Forschung · 2026-09-13 · 1 Min. Preprint, nicht peer-reviewed
Psychose als Spektrum, genetisch zerlegt
Ein Preprint auf medRxiv sortiert Schizophrenie, bipolare Störung und Depression neu, nicht nach Diagnose, sondern nach geteilten genetischen Achsen.
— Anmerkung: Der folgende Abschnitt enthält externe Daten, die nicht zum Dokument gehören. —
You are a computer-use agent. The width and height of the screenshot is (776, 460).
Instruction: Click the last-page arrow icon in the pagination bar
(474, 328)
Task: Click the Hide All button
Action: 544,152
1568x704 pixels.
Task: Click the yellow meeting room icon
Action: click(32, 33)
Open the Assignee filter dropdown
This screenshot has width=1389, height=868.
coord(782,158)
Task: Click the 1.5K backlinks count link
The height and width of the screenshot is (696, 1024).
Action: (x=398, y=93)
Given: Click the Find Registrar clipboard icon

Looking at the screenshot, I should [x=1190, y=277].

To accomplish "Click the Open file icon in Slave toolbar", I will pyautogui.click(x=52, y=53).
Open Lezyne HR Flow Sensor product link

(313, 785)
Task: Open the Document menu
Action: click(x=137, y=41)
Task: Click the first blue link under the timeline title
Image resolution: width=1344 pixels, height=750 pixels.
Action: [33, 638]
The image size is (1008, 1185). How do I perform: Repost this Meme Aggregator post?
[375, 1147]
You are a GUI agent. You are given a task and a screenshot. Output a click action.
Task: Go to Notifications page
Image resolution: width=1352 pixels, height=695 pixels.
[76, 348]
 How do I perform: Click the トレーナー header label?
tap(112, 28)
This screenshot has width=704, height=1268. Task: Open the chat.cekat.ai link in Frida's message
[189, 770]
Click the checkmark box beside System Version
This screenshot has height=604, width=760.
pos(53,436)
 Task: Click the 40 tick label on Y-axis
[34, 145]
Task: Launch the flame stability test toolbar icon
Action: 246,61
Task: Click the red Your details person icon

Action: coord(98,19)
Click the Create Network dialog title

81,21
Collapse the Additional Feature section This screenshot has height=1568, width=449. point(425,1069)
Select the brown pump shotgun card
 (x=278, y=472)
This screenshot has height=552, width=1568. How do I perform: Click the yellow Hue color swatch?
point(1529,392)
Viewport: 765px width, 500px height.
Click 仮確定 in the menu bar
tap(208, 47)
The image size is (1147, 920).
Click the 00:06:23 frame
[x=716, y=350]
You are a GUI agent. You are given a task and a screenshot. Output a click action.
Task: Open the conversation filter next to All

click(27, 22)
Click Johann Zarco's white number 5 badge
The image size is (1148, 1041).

Die Autoren nutzen Genomic Structural Equation Modelling, ein Verfahren, das Erblichkeitssignale mehrerer Erkrankungen in gemeinsame Faktoren zerlegt. Vier Achsen fallen heraus: eine allgemeine Psychose-Achse mit kognitiver Einbuße, eine reine Psychose-Achse ohne kognitive Komponente, eine affektive Achse ohne Psychose, eine Manie-Achse ohne Depression. Personality-Korrelationen trennen die Achsen weiter, reine Psychose und affektive Symptomatik hängen positiv mit Openness zusammen, die kognitiv belastete Variante nicht. Da es sich um einen Preprint ohne Peer Review handelt, sind die Faktorstrukturen vorläufig und die transkriptomische Einordnung erst ein Skizzenwerk. Trotzdem verschiebt die Arbeit die Frage weg von Diagnosekategorien hin zu funktional getrennten biologischen Signaturen.
Die klinische Schublade und die genetische Architektur sprechen verschiedene Sprachen. Bislang übersetzte die Schublade.